Cet édifice conserve un groupe sculpté de l’archange datant du début du XVIe siècle, qui a été classé au titre des monuments historiques en 1963. 
D’une hauteur de 75 centimètres, il est en pierre polychrome, probablement en calcaire. 
Saint Michel est figuré terrassant le démon. 
Debout, drapé d’un ample manteau vert à revers rouge et revêtu d’une armure richement décorée, le saint est armé d’un petit bouclier circulaire jaune à l’ombilictrès pointu ; il tenait certainement une lance3, aujourd’hui disparue, avec laquelle il triomphait du démon assis à ses pieds, la langue rouge pendante. 
Cette œuvre a été restaurée dans les années 1978-1979 par l’atelier Marcel Maimponte. 
Comme l’indique son traitement stylistique, elle provient du même atelier de sculpture que deux autres statues également conservées dans l’église, qui représentent saint Barthélemy (I.S.M.H. 2012) et peut-être saint Victor (I.S.M.H. 1976). 
Ces trois œuvres sculptées constituent un ensemble de la fin du Moyen Age de grand intérêt.
Géraldine Thévenot
 
1 : inscrit au titre des monuments historiques.
2 : point central et saillant d’un bouclier.
3 : la croix qu’il tient aujourd’hui, a été rajoutée tardivement

Sous-Parsat : peinture murale de la Nativité

C’est au cours des années 1868-1869 que fut édifiée une nouvelle église Saint-Thomas de Cantorbéry à Sous Parsat.
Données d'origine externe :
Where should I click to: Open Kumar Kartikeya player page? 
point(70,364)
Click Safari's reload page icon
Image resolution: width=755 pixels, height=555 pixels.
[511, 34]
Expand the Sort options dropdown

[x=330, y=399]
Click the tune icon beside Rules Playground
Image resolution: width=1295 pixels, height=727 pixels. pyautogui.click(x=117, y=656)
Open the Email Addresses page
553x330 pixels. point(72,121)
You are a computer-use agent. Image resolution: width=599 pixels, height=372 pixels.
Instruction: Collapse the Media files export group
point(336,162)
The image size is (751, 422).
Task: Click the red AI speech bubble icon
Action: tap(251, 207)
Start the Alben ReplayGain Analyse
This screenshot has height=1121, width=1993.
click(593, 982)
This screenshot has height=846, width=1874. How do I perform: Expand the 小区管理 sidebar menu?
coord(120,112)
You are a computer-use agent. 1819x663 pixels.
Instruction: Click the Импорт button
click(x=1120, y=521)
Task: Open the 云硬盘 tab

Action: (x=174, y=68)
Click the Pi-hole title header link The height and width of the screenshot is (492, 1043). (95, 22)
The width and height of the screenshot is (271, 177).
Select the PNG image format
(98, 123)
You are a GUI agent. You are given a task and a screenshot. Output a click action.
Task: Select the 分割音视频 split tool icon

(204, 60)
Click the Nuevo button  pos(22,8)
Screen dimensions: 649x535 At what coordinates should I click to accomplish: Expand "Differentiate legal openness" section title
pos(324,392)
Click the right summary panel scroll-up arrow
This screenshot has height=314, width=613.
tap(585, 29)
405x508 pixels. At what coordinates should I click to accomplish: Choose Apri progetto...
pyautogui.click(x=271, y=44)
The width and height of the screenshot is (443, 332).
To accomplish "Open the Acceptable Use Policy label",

De style néo-roman, l’édifice n’avait reçu aucun décor peint. 
De 1986 à 1989, le peintre Gabriel Chabrat, qui avait installé son atelier dans le bourg, offrit de réaliser, bénévolement, un cycle peint pour magnifier les murs immaculés du monument, perpétuant ainsi la tradition médiévale. 
L’artiste a choisi comme thème l’Ancien et le Nouveau Testament, en traitant chaque scène avec des couleurs primaires, suscitant de multiples contrastes. Sur le mur oriental du transept sud est illustrée la Nativité. 
Auprès de saint Joseph, la Vierge aux mains disproportionnées présente l’Enfant nouveau-né ; autour d’eux se pressent hommes et femmes aux mains également disproportionnées, peut-être en signe d’adoration.